Attack surface discovery is the reconnaissance phase where Pensar Apex identifies all entry points, endpoints, services, and authentication flows in your application. This phase is critical because it determines what gets tested in subsequent penetration testing phases. Pensar Apex supports two discovery modes:

Blackbox Mode

Probes a live target from the outside with no source code access. Mimics how an external attacker would discover your application.

Whitebox Mode

Analyzes source code directly to extract routes, endpoints, and authentication flows.
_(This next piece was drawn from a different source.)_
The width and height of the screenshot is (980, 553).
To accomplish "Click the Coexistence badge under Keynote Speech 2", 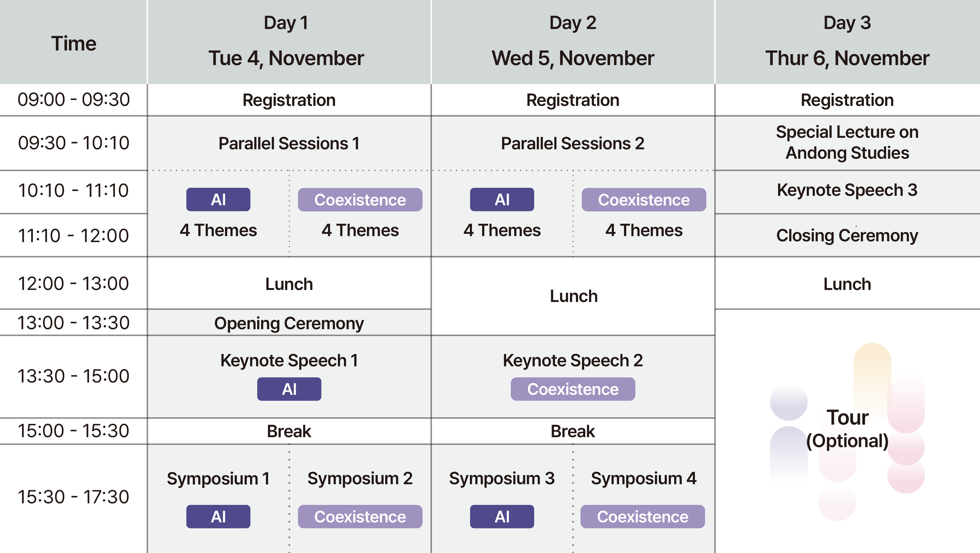I will point(573,389).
Provides complete coverage of your API surface.

Blackbox Attack Surface Discovery

In blackbox mode, the agent treats your application as a completely opaque system and discovers its attack surface through external observation.

Discovery Phases

The blackbox attack surface agent follows a systematic methodology:
1

Authentication (if credentials provided)

If you provide credentials, the agent authenticates first to discover protected endpoints and authenticated functionality.
const session = await sessions.create({
  name: "Blackbox Test",
  targets: ["https://example.com"],
  config: {
    authCredentials: {
      username: "testuser",
      password: "testpass",
      loginUrl: "https://example.com/login",
    },
  },
});
2

Subdomain Enumeration (optional)

When enabled, the agent discovers subdomains using:
  • DNS brute-forcing with wordlists
  • Certificate Transparency logs
  • DNS zone transfers (if misconfigured)
config: {
  enumerateSubdomains: true,
}
3

Service Discovery

The agent probes for running services using:
  • Port scanning (nmap)
  • HTTP/HTTPS probing
  • Service fingerprinting
  • Technology detection
4

Web Crawling

For web applications, the agent:
  • Crawls HTML pages and follows links
  • Executes JavaScript to discover SPA routes
  • Extracts API endpoints from JavaScript bundles
  • Maps authentication and form flows
5

API Endpoint Discovery

The agent discovers API endpoints through:
  • JavaScript source analysis
  • Common path enumeration
  • OpenAPI/Swagger discovery
  • GraphQL introspection
6

Asset Documentation

All discoveries are documented using the document_asset tool:
  • Domains and subdomains
  • Open ports and services
  • Web pages and routes
  • API endpoints
  • Authentication mechanisms

Blackbox Agent Configuration

import { BlackboxAttackSurfaceAgent } from "@/core/agents/specialized/attackSurface";
import { sessions } from "@/core/session";

const session = await sessions.create({
  name: "Attack Surface Analysis",
  targets: ["https://example.com"],
  config: {
    // Optional: Provide credentials for authenticated discovery
    authCredentials: {
      username: "testuser",
      password: "testpass",
      loginUrl: "https://example.com/login",
    },
    // Optional: Enable subdomain enumeration
    enumerateSubdomains: true,
    // Optional: Restrict scope to specific hosts
    scopeConstraints: {
      strictScope: true,
      allowedHosts: ["example.com", "*.example.com"],
    },
  },
});

const agent = new BlackboxAttackSurfaceAgent({
  target: "https://example.com",
  model: "claude-sonnet-4-20250514",
  session,
});

const result = await agent.consume({
  onTextDelta: (d) => process.stdout.write(d.text),
  onToolCall: (d) => console.log(`→ ${d.toolName}`),
});

console.log(`Discovered ${result.results?.discoveredAssets.length} assets`);
console.log(`Identified ${result.targets.length} high-priority targets`);

Blackbox Discovery Tools

The blackbox agent uses these tools:
Runs reconnaissance commands:
  • nmap for port scanning
  • dig for DNS queries
  • curl for HTTP probing
  • subfinder for subdomain enumeration
Loads web pages in a headless browser to:
  • Execute JavaScript and discover SPA routes
  • Capture rendered content
  • Follow navigation flows
Captures the DOM to:
  • Extract links and forms
  • Identify authentication mechanisms
  • Map page structure
Records discovered assets:
{
  tool: "document_asset",
  args: {
    assetType: "api-endpoint",
    identifier: "https://api.example.com/v1/users",
    description: "User management API endpoint",
    details: {
      method: "GET",
      requiresAuth: true,
      technology: "REST",
    },
  },
}
Generates the final report when discovery is complete. This tool triggers the stop condition.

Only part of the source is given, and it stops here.